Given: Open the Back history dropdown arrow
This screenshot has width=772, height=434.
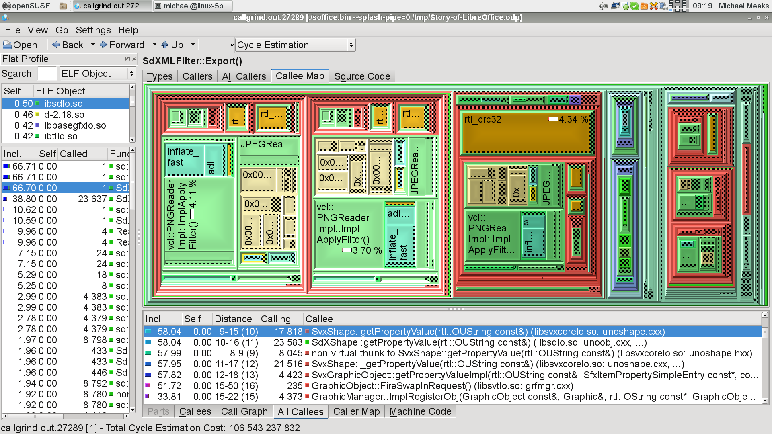Looking at the screenshot, I should (93, 45).
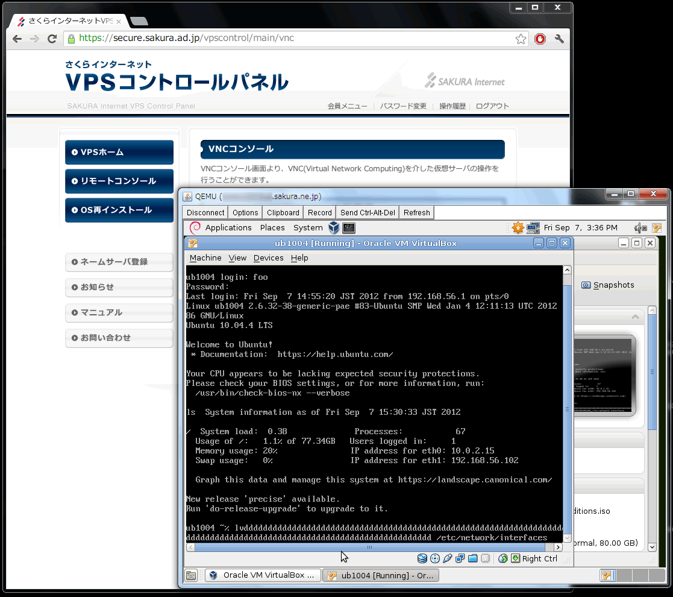Toggle Show Desktop in the bottom taskbar

[190, 575]
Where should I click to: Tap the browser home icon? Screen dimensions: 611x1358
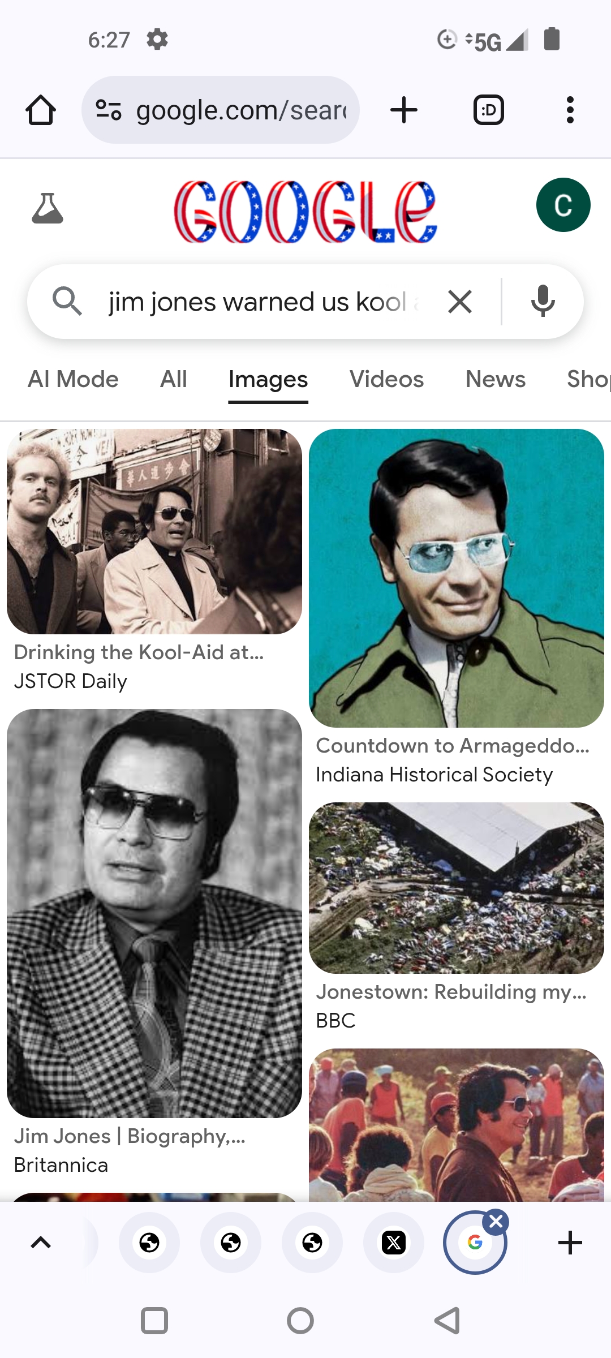(x=41, y=110)
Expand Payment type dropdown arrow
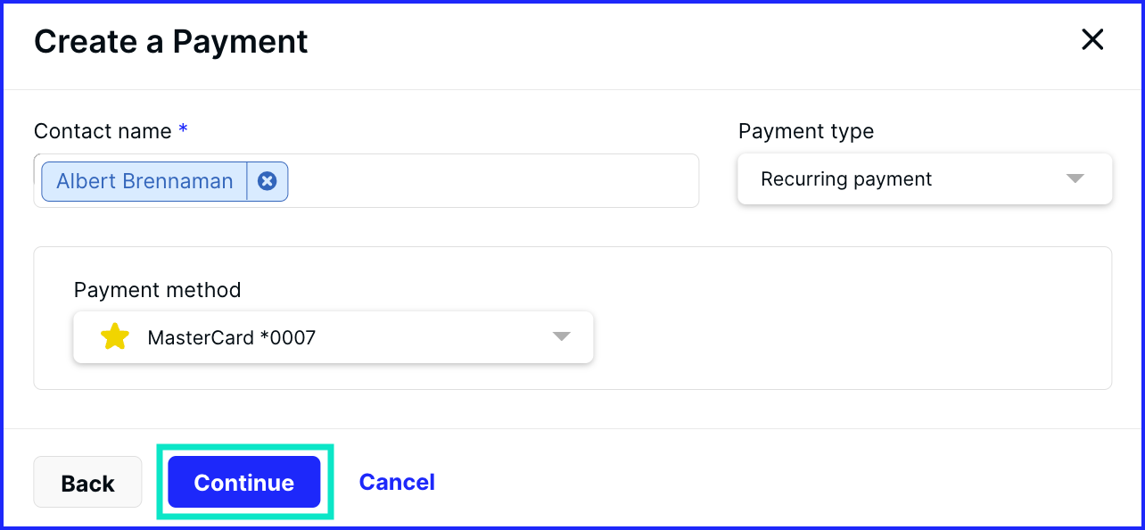Screen dimensions: 1145x530 (x=1075, y=178)

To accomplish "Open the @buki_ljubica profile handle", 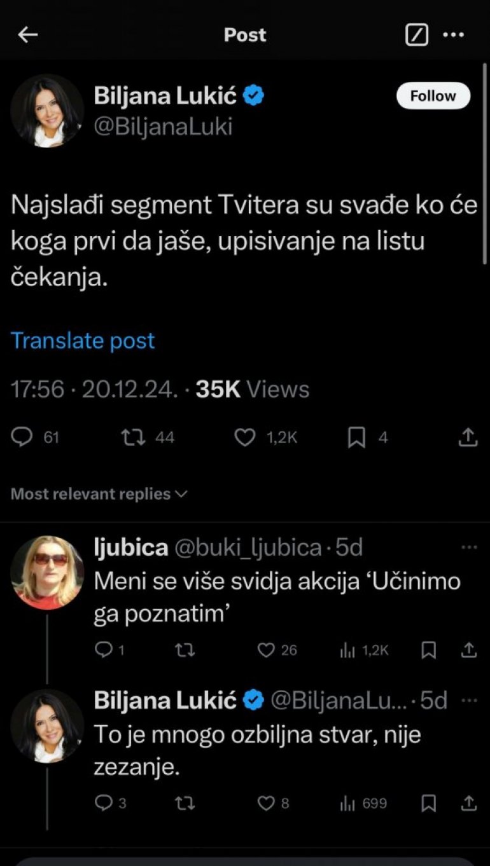I will [x=249, y=547].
......
WHAT YOU WILL DO >> Transcribe the records word for word from their start through the line containing "Screen dimensions: 1145x530 (x=1075, y=178)", and leave the pictures out.

COMPLETED EXERCISE >>
Given: Open the Back history dropdown arrow
This screenshot has width=772, height=434.
Looking at the screenshot, I should (93, 45).
Toggle Show Desktop in the bottom taskbar

[190, 575]
Where should I click to: Tap the browser home icon? Screen dimensions: 611x1358
(x=41, y=110)
Expand Payment type dropdown arrow
Screen dimensions: 1145x530 (x=1075, y=178)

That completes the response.